(問題 1):
公的年金についての文書抜粋を読み、次の問いに答えてください。
(a) 公的年金制度は、建物に見立てて何と表現されることがありますか。
(b) 60歳以上65歳未満の人が国民年金に任意で加入するのは、何のためだと書かれていますか。
(c) 第三号被保険者に当てはまる配偶者の年間の収入は、いくら未満とされていますか。
(問題 2): 公的年金についての文書抜粋で、第一号被保険者の該当者として挙げられているものをすべて書き出してください。

(文書抜粋):
◆ ◆ ◆
公的年金は国民年金と厚生年金の2種類です。厚生年金に加入している人は「国民年金」と「厚生年金」の2つに加入しています。
そのため、公的年金制度を建物に見立てて「2階建て構造」と表現することがあります。
公的年金の種類と加入者 | |
厚生年金 | 厚生年金保険の適用を受ける会社に勤務する人や公務員 |
国民年金 | 国内に住所がある20歳以上60歳未満の人すべて |
国民年金とは
国民年金は国内に住所がある20歳以上60歳未満の国民全員が加入しなければなりません。
これ以外の人に加入義務はありませんが、60歳以上65歳未満の人が年金受給額を満額に近づけるために任意で加入することもできます。
国民年金加入被保険者は第1号から第3号の3種類に分けられます。
該当者 | 保険料の納付方法 | |
第一号被保険者 | 自営業者、学生、フリーター、無職など※20歳以上60歳未満 | 自分で納付(納付書(現金)、口座振替、クレジット払い) |
第二号被保険者 | 会社員、公務員(厚生年金を納める事業所の被雇用者)※年齢要件なし | 給料から天引き(国民年金保険料は厚生年金保険料に含まれている) |
第三号被保険者 | 第2号被保険者に扶養されている配偶者で年間の収入が130万円未満の人※20歳以上60歳未満 | 不要(配偶者が加入する年金制度が負担) |
国民年金保険料はいくら?
◆ ◆ ◆
(資料一覧):

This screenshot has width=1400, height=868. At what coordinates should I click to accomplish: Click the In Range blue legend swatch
◆ ◆ ◆
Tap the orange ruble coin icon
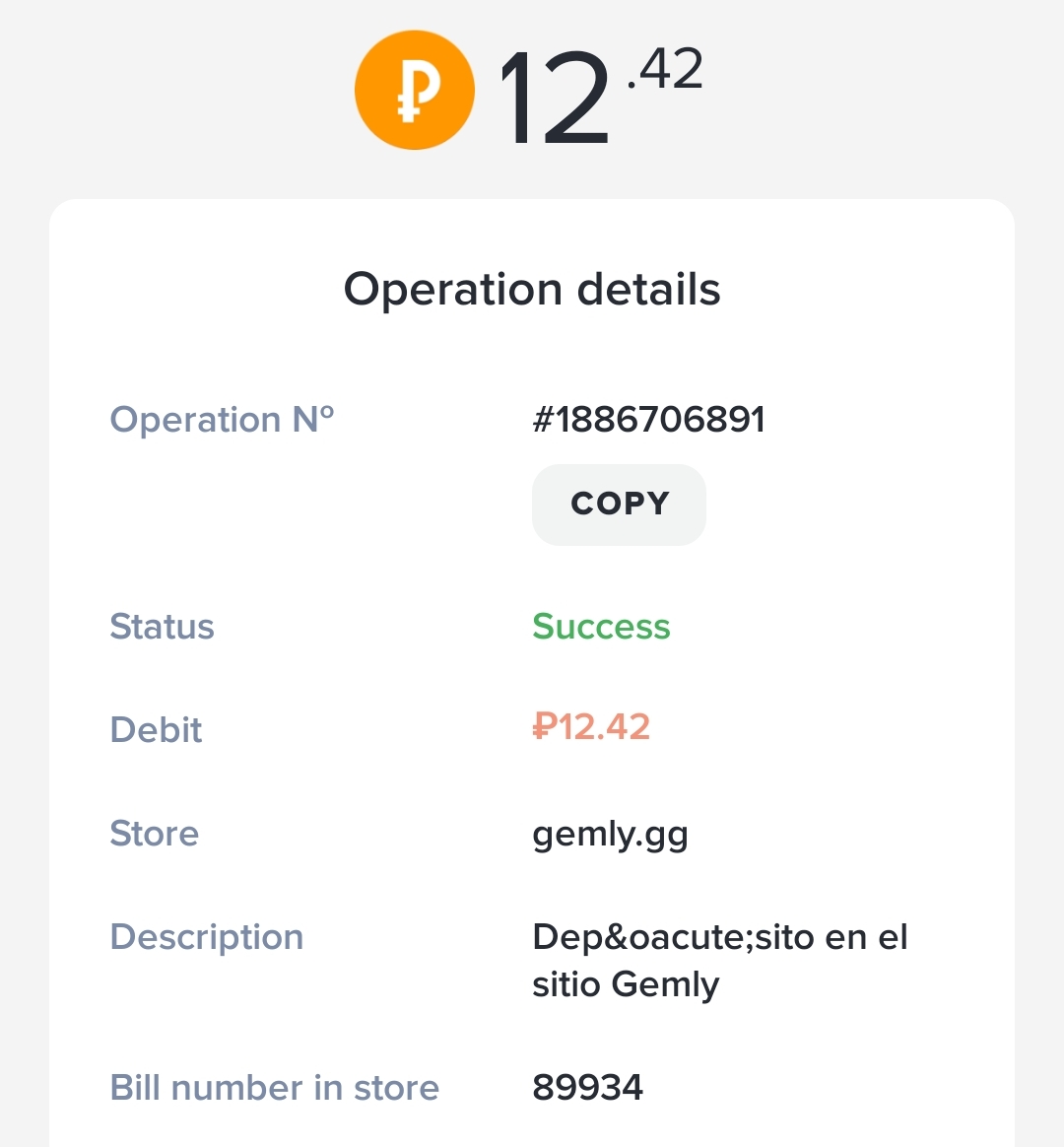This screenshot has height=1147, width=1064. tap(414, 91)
◆ ◆ ◆
(解答 1):
(a) 「2階建て構造」と表現されることがあります。
(b) 年金受給額を満額に近づけるためです。
(c) 130万円未満です。

(解答 2): 自営業者、学生、フリーター、無職